*** Block opens ***

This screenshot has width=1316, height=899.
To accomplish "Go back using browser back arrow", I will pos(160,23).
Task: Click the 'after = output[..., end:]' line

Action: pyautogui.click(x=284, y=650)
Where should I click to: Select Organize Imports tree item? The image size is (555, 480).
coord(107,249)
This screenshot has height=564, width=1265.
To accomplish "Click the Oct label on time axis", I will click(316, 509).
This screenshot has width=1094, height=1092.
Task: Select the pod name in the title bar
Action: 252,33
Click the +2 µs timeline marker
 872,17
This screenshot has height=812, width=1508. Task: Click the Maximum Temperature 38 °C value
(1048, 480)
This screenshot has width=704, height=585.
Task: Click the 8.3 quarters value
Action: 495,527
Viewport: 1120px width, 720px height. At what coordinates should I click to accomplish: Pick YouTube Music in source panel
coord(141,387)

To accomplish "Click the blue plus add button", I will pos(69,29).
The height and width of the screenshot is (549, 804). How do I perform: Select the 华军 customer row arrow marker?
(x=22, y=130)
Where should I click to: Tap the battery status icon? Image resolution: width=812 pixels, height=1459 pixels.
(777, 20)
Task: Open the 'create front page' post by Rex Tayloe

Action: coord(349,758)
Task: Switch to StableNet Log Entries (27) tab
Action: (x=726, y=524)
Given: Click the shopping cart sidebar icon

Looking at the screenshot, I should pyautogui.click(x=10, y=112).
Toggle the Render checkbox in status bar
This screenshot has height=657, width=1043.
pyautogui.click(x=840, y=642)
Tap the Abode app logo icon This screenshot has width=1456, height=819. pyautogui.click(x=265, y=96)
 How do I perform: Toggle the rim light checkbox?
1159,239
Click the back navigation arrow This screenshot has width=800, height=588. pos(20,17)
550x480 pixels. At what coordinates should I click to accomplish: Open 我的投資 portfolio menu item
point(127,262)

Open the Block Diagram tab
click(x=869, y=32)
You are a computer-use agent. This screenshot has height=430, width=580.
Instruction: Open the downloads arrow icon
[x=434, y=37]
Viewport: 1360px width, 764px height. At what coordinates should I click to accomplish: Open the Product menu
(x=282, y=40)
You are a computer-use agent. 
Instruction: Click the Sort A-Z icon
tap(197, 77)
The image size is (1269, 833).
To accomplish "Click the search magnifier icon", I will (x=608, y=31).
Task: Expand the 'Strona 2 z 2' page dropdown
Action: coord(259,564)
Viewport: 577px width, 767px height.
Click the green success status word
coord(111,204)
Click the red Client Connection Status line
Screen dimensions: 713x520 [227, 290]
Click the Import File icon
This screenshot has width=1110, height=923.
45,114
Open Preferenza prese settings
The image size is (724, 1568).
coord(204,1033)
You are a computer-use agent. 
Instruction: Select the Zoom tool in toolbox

*** Block closes ***

> **WORK ORDER**
Each line holding "back" should be copied from the material above.

> **RESULT FOR THIS EXERCISE**
To accomplish "Go back using browser back arrow", I will pos(160,23).
Click the back navigation arrow This screenshot has width=800, height=588. pos(20,17)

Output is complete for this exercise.